▶ _作業内容_
**1.** 5G内視鏡実証の記事の「国内では少子高齢化や過疎化の」から「月3日~3月4日に実施した。」までを、「過疎化」を「人口減少」に置き換えて書き出すこと。
**2.** 5G内視鏡実証の記事をもとに、次の問いに答えること。
(a) AIMとソフトバンクが実証実験を行った期間はいつか。
(b) あらかじめ撮影した内視鏡検査の映像は、何を経由してモニターに伝送されたか。
(c) 目視で確認した項目は何か。
**3.** 5G内視鏡実証の記事を、最後の文の後から続けて書くこと。

▶ _提示された記事_
........

国内では少子高齢化や過疎化の影響で、地域間における医療格差が生じている他、医療の高度化・複雑化に伴って、専門医の不足や医療関係者の負担の増加が課題となっている。
「内閣府 戦略的イノベーション創造プログラム(SIP)」において採択された「AIホスピタルによる高度診断・治療システム」の社会実装に向けたプロジェクトでは、これらの課題を解決するために、医療現場での診断・治療などさまざまな場面においてAIで支援する医療AIプラットフォームを、医療機関などに幅広く提供することを目指している。
このほど、株式会社AIメディカルサービス(以下、AIM)とソフトバンク株式会社は、同プロジェクトの一環として、内視鏡検査の映像を5Gで伝送してAIで画像診断補助を行う実証実験を2021年3月3日~3月4日に実施した。
同実証実験は、AIMが開発した内視鏡と連携してAI画像解析により疾患有無の判断補助を行うシステムとソフトバンクの5Gネットワークを活用して、離島や過疎地の病院などから遠隔地の専門医に対し、患者の内視鏡検査の映像を5Gでリアルタイムに伝送し、専門医がAIを活用してがんなどの診断補助を行うケースを想定して行われた。
具体的には、内視鏡専門医の立ち会い協力の下、内視鏡の装置とモニターを通信ネットワークでつなぎ、あらかじめ撮影した内視鏡検査の映像を5G/4G経由でモニターに伝送し、画質やスムーズさ、病変(病気による生体の変化)の確認可否についてそれぞれ目視で確認して、通常の内視鏡検査時と比較した。

........

▶ _元データ_

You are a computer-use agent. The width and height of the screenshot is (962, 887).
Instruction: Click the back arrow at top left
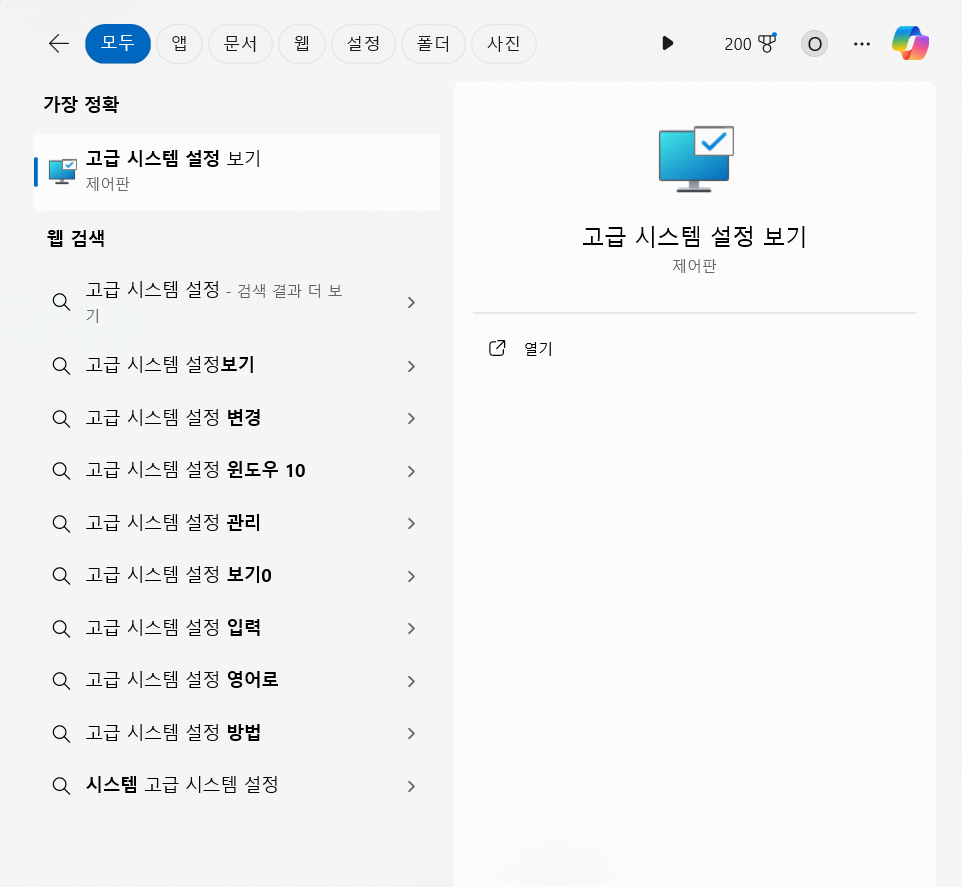57,43
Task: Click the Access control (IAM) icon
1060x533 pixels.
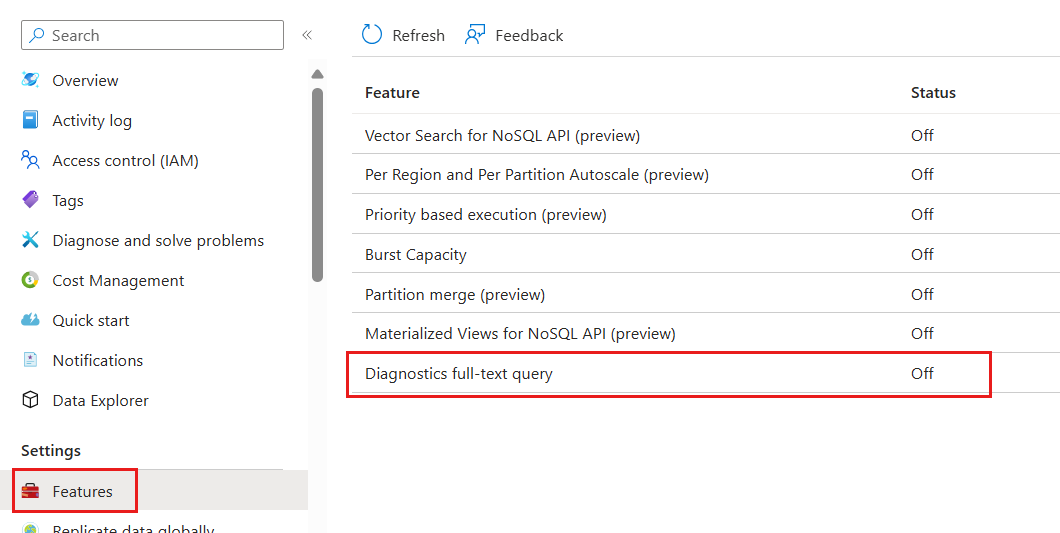Action: click(31, 160)
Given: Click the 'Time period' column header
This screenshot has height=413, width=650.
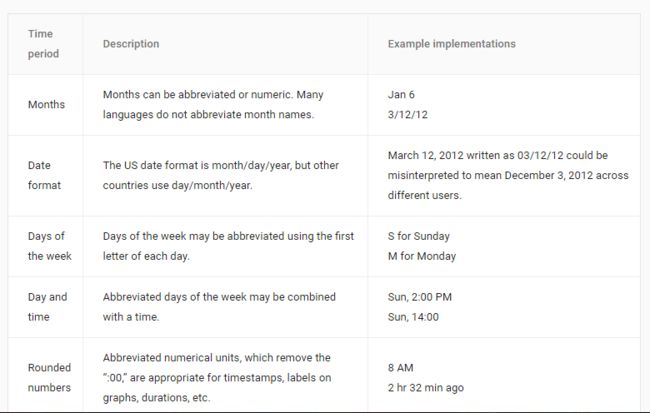Looking at the screenshot, I should point(43,44).
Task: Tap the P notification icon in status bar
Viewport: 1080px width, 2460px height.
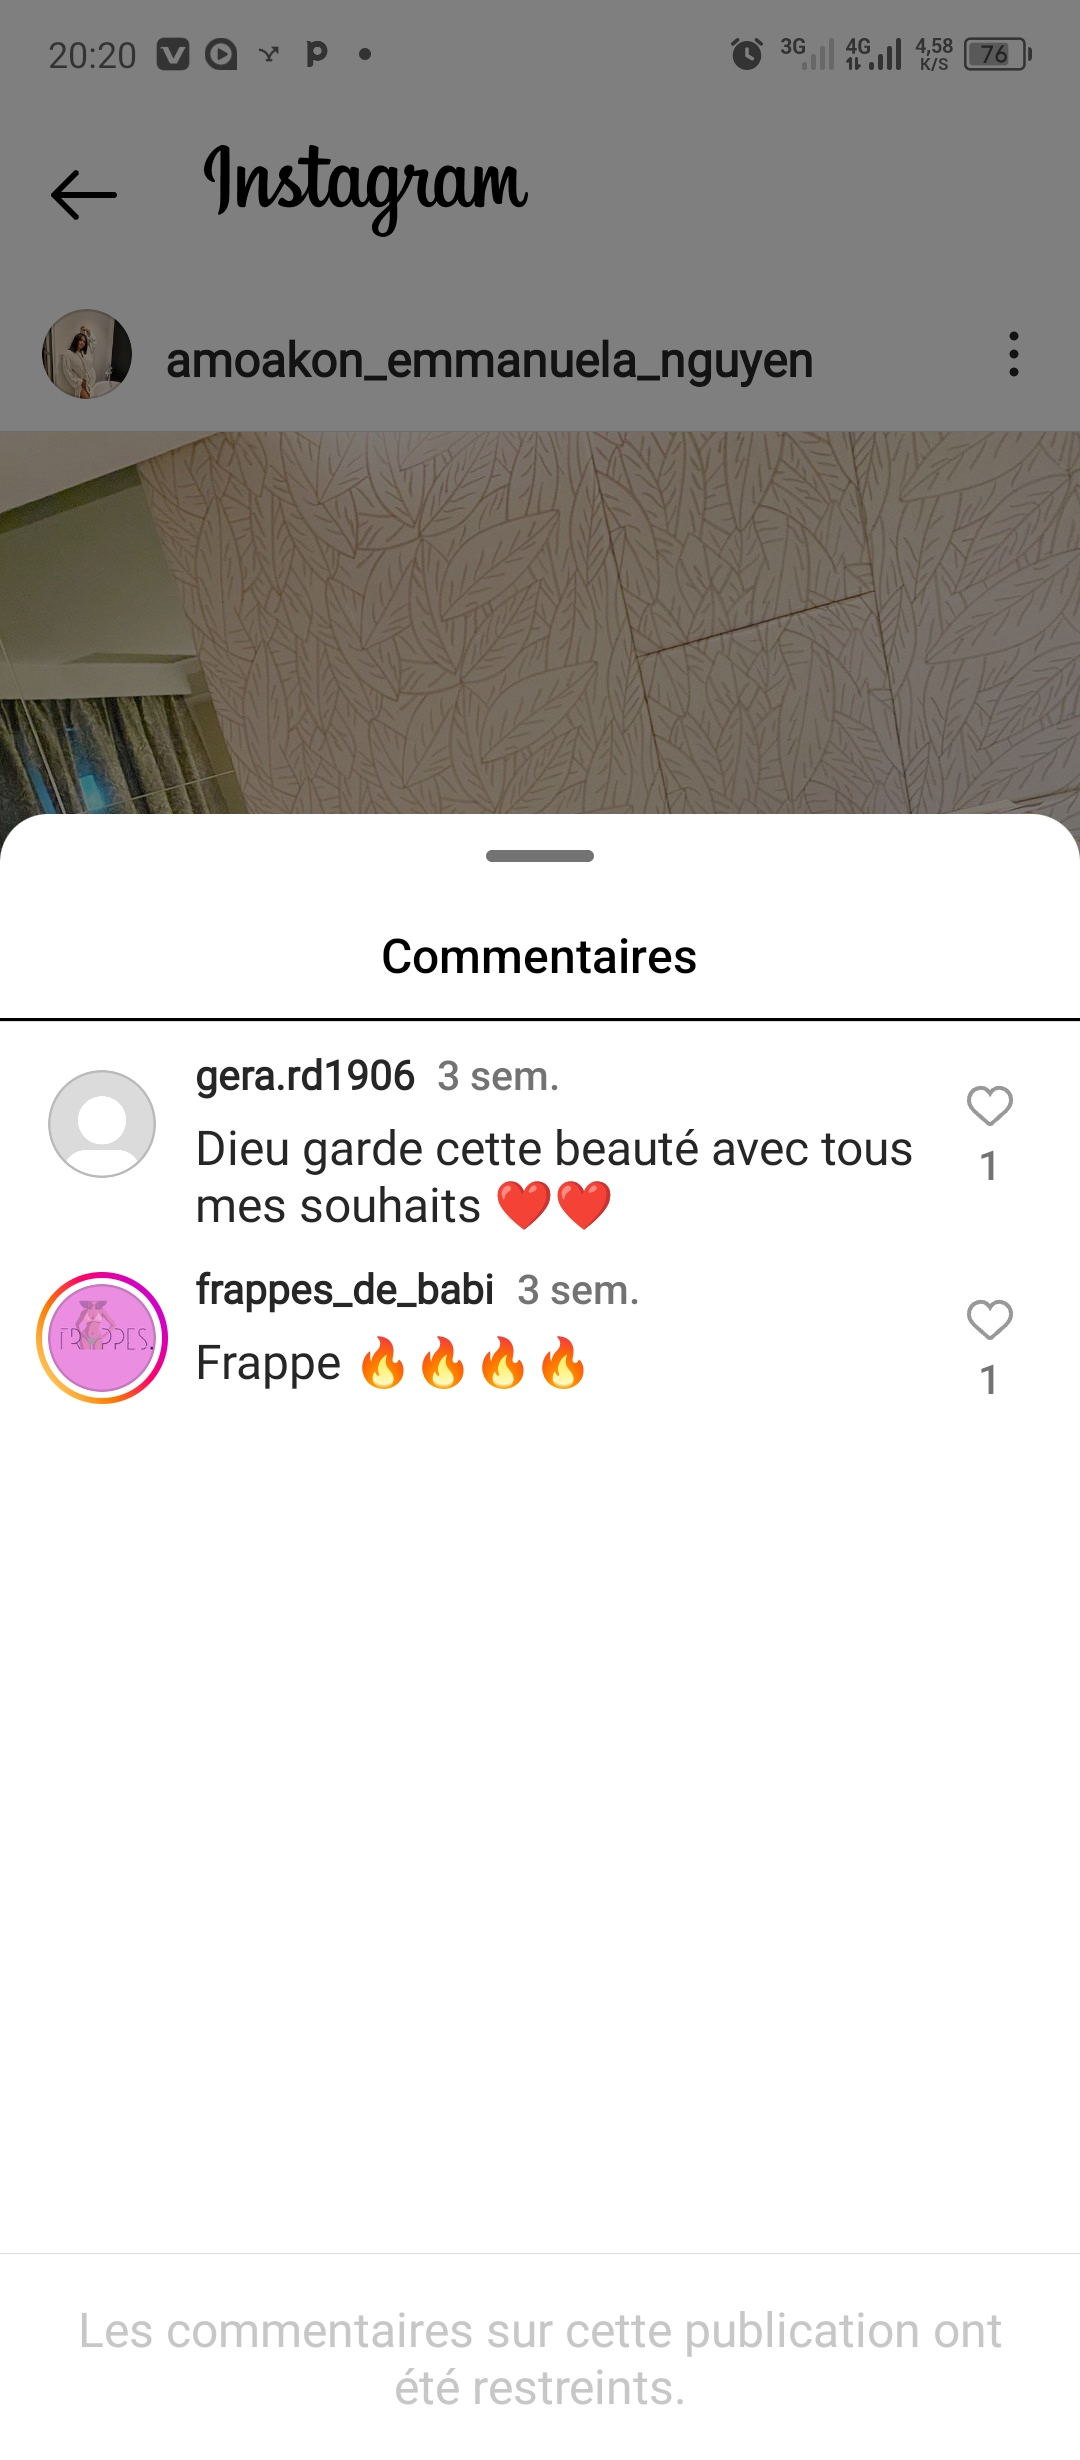Action: click(316, 54)
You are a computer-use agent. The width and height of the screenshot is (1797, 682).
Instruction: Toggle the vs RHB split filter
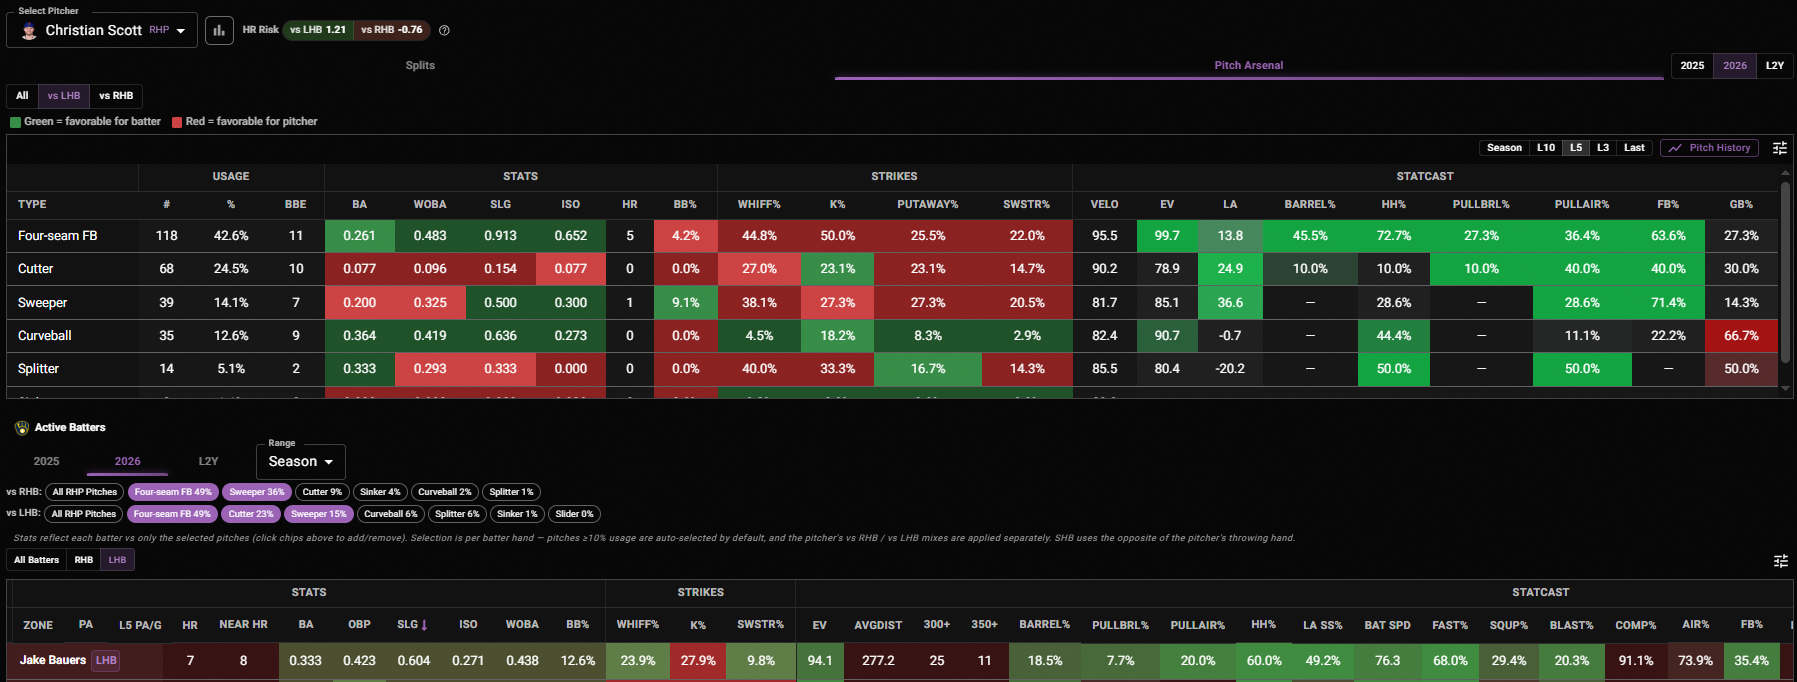click(x=116, y=96)
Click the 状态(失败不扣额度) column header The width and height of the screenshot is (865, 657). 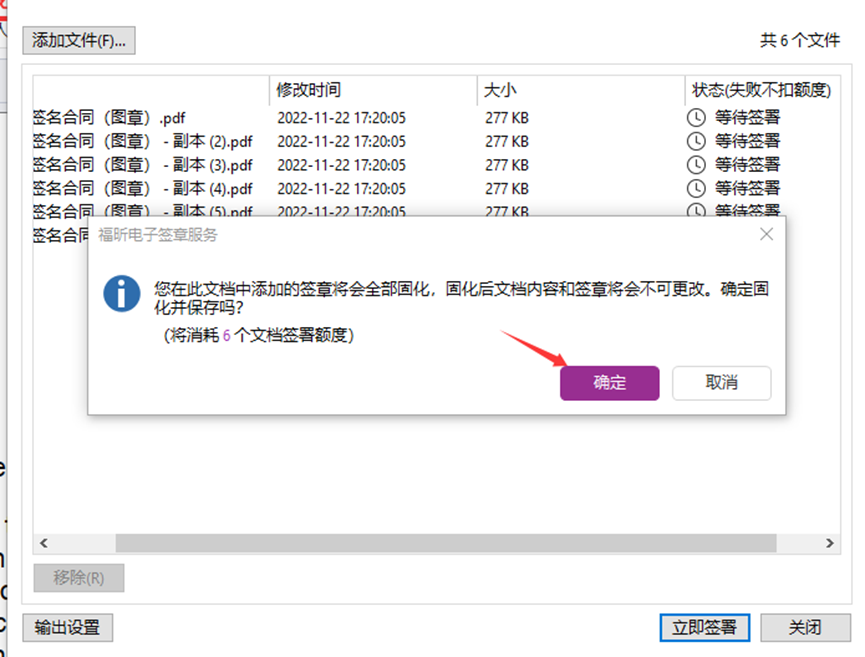760,90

........

▶ _解答_
**1.**
国内では少子高齢化や人口減少の影響で、地域間における医療格差が生じている他、医療の高度化・複雑化に伴って、専門医の不足や医療関係者の負担の増加が課題となっている。
「内閣府 戦略的イノベーション創造プログラム(SIP)」において採択された「AIホスピタルによる高度診断・治療システム」の社会実装に向けたプロジェクトでは、これらの課題を解決するために、医療現場での診断・治療などさまざまな場面においてAIで支援する医療AIプラットフォームを、医療機関などに幅広く提供することを目指している。
このほど、株式会社AIメディカルサービス(以下、AIM)とソフトバンク株式会社は、同プロジェクトの一環として、内視鏡検査の映像を5Gで伝送してAIで画像診断補助を行う実証実験を2021年3月3日~3月4日に実施した。

**2.**
(a) 2021年3月3日~3月4日
(b) 5G/4G
(c) 画質、スムーズさ、病変(病気による生体の変化)の確認可否

**3.**
また、内視鏡検査の映像から画像を切り出して直接同システムで読み込み、内視鏡検査と同じ映像を5G/4Gで伝送した上で先ほどと同じタイミングで画像を切り出し、それぞれ同システムで読み込む。そして、これら2つにおいて同システムが算出した疾患有無の確立を比較した。
内視鏡専門医による伝送映像の比較の結果、画質やスムーズさにおいては、通常の内視鏡検査時と比較して4Gでは映像の乱れがあったが、5Gではほぼ遜色がないことが確認できた。病変の確認可否においては、4Gでは映像の乱れの影響により小さな病変を確認できない、または判断に迷う場合もあるが、5Gでは微細な血管やポリープなども鮮明で確認しやすいことがわかった。
また、同システムによる疾病確率の比較の結果では、内視鏡から直接画像を読み込んだ場合と比較して、5G/4Gを経由した場合ではほぼ同等の正しい数値を算出することができた。